Food Next Door: The last to present, and, surely, they saved the best. This project comes on the heels of Cal AB 626: The Homemade Food Act. This mobile app seeks to redefine “fast food” for residents seeking ways to start-up food production in small batches. The app will identify local chefs, connect low-income folx to the permits needed to sell food, and work towards a zero-carbon footprint. They will create a system of “Neighbors” who can deliver food within a two mil location of you and they will accept EBT/Food stamps (although not explicitly how as most EBT does not allow you to purchase “prepared” foods). They will allow phone orders, recognizing not everyone has to access to a smartphone. Moreover, they will work towards reducing car trips by incentivizing deliveries by foot or bike with 10% discounts to the consumer.

BikePed: Seeks to use a crowdsourcing mobile app to capture areas of broken sidewalks, sidewalks with abrupt endings, and areas without bike lanes. Through crowdsourcing this data, communities will be able to collect and quantify areas of unsafe streetscapes to lobby elected officials to implement changes. This is based on the foundational understanding that lack of access to safe sidewalks and streetscapes affect BIPOC disproportionately. Further by collecting this data, they hope to use it to connect these usable sidewalks and streetscapes to allow more safe pedestrian and bike paths to discourage care trips and reduce emissions. The data can be collected to also plan stakeholder meetings to generate plans.
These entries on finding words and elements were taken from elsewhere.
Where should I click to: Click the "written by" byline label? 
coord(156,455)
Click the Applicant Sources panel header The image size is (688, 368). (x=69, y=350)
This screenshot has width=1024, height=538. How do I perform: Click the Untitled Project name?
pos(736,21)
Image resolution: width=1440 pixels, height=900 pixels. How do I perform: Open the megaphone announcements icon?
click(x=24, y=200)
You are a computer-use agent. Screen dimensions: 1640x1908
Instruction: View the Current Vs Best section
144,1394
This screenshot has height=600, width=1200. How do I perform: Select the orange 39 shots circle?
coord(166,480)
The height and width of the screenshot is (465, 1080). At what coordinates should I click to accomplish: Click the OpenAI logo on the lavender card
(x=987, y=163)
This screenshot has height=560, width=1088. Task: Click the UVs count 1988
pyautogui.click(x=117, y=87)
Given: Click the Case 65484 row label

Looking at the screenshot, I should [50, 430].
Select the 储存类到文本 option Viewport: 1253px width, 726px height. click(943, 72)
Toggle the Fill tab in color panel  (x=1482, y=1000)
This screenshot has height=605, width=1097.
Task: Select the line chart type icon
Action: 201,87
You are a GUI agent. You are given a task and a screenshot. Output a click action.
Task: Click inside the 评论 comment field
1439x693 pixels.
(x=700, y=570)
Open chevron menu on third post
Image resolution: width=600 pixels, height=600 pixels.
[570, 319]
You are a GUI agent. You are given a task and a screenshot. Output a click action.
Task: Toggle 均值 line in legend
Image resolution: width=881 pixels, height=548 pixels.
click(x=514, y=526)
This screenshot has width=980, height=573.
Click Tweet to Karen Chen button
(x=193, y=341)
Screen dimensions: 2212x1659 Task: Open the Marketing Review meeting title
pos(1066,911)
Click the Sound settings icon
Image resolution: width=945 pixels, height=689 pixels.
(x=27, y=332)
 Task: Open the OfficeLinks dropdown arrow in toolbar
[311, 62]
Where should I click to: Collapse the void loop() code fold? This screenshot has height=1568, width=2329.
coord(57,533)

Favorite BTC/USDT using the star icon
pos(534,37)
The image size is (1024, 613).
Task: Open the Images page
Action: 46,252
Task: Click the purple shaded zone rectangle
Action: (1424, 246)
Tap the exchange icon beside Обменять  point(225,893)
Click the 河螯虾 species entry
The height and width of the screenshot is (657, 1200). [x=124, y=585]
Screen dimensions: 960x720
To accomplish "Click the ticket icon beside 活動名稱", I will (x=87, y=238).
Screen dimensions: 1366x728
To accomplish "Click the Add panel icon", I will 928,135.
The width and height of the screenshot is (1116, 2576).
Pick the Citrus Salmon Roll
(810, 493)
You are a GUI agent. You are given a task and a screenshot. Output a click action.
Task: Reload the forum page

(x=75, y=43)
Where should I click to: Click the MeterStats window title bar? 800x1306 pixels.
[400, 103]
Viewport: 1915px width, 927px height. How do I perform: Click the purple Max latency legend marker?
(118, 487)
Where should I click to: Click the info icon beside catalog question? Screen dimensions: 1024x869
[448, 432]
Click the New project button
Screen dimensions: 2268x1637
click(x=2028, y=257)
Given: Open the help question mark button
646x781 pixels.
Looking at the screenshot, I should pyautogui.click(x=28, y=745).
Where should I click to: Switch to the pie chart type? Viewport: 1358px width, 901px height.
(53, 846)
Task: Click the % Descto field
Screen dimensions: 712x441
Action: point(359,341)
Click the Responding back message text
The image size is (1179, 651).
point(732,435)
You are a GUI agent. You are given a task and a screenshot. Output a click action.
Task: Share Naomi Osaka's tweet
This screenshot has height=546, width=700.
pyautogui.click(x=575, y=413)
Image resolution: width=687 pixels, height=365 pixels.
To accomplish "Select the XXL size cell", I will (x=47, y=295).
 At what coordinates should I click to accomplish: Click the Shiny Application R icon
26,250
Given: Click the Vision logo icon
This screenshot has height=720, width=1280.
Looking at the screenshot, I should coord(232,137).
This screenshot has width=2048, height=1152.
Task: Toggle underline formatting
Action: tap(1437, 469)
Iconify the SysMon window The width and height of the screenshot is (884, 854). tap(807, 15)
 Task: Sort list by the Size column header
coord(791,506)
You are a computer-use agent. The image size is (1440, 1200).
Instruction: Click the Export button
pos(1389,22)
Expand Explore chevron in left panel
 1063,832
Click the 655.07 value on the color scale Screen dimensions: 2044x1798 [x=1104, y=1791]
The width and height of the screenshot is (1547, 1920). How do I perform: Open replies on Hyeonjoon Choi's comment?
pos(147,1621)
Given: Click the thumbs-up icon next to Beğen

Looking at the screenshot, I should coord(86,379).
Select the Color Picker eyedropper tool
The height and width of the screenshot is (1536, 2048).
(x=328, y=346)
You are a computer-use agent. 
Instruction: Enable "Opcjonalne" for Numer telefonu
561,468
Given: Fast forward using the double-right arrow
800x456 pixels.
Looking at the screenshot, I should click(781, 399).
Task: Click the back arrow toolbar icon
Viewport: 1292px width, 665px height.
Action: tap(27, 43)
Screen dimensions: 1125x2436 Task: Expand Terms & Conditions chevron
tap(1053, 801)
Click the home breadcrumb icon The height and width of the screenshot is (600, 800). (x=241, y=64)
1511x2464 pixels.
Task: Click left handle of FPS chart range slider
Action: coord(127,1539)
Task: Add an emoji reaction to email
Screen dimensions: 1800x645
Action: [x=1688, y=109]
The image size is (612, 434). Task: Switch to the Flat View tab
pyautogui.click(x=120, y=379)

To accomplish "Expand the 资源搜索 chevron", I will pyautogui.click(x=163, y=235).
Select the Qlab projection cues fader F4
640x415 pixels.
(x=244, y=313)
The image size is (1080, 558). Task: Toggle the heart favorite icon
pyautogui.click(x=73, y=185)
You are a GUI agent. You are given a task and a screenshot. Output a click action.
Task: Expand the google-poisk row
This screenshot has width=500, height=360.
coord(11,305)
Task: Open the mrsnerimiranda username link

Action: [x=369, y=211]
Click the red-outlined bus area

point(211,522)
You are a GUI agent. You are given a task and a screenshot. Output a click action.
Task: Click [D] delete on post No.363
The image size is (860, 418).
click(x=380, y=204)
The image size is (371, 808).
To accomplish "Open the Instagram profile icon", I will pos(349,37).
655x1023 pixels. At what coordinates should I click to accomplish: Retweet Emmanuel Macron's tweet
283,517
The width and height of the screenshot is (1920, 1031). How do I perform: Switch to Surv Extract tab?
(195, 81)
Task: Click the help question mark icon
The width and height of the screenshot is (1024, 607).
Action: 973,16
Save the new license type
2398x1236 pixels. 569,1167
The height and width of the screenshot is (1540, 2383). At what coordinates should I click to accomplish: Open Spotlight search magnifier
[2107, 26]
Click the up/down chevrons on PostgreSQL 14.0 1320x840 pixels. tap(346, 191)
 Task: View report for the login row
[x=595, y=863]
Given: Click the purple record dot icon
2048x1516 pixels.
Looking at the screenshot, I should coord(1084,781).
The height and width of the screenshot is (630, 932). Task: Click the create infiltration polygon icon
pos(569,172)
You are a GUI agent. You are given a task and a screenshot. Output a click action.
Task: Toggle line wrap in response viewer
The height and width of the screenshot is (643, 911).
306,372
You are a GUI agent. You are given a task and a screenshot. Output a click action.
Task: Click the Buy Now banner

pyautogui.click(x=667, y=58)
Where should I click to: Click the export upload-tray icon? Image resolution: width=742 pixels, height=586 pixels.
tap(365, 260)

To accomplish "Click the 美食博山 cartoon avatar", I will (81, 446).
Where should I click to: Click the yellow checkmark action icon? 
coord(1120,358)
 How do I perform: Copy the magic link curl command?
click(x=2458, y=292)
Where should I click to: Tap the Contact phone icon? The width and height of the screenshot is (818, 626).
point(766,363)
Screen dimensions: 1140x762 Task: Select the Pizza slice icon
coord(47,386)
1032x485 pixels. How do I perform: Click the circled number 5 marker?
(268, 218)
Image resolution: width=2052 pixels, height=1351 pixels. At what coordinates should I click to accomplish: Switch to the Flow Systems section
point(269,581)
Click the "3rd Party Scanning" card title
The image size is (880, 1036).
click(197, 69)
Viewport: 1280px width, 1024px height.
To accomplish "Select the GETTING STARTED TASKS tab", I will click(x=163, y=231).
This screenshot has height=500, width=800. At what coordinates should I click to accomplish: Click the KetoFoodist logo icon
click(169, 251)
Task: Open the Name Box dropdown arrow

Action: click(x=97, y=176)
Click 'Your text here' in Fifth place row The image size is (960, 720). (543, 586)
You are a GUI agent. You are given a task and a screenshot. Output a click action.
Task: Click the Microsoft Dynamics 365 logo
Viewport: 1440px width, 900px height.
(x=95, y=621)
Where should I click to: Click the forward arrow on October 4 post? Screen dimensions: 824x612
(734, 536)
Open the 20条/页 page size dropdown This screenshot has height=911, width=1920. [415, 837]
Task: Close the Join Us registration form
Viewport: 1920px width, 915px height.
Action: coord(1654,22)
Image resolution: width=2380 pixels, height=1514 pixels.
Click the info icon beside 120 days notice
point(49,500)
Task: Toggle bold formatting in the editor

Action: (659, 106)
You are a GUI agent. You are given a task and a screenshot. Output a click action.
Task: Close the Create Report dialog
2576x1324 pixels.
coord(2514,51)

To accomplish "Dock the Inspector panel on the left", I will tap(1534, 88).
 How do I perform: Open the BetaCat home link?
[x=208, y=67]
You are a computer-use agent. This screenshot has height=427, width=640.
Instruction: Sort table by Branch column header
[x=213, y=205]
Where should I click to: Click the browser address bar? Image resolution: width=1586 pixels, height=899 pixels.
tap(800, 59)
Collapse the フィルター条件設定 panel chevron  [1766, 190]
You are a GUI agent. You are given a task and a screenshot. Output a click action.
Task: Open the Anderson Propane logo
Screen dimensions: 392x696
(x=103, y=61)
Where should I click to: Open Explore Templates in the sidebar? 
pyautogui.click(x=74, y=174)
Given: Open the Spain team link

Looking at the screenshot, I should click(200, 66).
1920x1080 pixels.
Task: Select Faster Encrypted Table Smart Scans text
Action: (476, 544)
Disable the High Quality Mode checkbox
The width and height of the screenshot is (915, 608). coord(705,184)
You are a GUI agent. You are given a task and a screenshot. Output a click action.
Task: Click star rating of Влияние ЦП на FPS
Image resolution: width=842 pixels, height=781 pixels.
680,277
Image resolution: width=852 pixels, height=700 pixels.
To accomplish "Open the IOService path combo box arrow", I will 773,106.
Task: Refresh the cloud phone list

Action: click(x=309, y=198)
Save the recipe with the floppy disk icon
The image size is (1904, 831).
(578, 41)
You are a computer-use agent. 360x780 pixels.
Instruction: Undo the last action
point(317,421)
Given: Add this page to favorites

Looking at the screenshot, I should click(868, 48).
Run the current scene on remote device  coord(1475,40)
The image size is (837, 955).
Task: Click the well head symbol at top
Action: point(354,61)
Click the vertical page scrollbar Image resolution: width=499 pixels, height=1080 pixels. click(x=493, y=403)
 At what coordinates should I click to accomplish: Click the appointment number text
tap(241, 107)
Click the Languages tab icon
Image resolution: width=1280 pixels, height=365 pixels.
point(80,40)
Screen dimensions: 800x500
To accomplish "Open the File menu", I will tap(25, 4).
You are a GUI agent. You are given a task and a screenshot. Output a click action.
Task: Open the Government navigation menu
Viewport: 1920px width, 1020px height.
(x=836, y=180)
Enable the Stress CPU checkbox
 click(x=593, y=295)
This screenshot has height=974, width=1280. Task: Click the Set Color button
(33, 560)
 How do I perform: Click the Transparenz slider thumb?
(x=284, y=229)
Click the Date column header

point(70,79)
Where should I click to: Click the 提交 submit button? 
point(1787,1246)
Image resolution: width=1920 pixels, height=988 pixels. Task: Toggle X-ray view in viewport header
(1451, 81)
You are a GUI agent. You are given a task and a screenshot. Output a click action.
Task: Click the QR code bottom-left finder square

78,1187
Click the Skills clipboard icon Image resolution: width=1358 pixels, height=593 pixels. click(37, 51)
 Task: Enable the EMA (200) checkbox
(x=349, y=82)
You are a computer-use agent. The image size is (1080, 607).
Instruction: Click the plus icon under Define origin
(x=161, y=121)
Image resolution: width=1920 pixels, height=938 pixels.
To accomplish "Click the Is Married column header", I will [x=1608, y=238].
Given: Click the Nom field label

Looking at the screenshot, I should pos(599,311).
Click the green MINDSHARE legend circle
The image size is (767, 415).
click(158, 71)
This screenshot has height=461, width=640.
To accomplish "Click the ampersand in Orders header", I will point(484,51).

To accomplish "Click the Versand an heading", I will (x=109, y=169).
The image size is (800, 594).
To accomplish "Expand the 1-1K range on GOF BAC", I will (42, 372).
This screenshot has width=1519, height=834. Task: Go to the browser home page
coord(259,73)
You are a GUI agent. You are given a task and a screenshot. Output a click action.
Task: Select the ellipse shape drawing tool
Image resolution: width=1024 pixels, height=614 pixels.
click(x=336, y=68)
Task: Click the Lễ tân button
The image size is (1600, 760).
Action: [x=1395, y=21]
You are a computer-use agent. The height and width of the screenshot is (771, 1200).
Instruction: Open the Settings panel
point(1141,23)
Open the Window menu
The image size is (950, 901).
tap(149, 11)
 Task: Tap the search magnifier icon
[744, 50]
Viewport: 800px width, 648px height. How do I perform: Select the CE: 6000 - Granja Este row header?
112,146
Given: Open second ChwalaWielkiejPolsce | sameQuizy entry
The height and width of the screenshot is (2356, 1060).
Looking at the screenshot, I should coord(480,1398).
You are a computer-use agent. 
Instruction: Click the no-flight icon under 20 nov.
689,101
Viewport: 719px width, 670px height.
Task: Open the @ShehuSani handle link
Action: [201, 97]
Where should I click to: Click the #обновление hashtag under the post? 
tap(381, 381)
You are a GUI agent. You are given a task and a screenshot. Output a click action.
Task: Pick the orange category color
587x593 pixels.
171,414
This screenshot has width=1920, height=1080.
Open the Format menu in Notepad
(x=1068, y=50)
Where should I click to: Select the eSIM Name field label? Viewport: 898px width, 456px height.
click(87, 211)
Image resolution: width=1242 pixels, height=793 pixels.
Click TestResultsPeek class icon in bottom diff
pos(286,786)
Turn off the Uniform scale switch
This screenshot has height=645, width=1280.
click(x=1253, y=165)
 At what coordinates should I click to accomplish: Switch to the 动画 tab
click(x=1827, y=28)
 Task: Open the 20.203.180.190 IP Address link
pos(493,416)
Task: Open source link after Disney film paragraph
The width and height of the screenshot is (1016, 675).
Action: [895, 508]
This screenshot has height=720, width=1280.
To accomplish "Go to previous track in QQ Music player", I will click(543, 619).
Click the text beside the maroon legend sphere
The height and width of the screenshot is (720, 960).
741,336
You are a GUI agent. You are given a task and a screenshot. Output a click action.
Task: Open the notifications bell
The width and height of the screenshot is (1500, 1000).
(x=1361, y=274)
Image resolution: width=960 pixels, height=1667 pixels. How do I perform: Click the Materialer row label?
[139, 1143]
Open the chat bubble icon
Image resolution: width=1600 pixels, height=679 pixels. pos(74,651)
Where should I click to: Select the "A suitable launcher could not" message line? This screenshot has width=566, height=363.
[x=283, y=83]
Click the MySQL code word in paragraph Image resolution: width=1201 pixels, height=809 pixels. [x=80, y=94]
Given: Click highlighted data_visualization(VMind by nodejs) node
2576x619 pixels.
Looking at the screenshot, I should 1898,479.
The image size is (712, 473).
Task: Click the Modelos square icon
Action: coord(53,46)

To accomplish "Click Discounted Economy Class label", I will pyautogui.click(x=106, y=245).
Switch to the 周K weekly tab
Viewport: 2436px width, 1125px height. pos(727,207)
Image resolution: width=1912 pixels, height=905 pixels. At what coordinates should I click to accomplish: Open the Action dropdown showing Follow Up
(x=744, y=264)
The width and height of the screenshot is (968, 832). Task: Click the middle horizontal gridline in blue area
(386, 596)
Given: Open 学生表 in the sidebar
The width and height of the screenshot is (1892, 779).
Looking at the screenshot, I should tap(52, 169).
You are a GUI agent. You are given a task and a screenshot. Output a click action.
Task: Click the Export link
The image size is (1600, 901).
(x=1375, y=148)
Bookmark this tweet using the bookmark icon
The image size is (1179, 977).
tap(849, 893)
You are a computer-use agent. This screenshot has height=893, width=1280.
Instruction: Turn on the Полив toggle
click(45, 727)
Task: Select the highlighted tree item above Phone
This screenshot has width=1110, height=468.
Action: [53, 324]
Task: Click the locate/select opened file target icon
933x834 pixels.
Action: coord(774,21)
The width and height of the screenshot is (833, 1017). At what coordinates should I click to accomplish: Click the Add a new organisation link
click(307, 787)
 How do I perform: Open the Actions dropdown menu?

Green Match: This mobile app seeks to convene environmental organizations that need to build capacity and people seeking to volunteer for great causes. The team noted that this is the next level of stakeholder engagement. By using the basic dating app model of swipe left/right, volunteers and organizations can find the right match for them. The app will center organizations run by and for BIPOC, recognizing that these are often the most at risk with limited resources. Each organization and volunteer would have their own profile.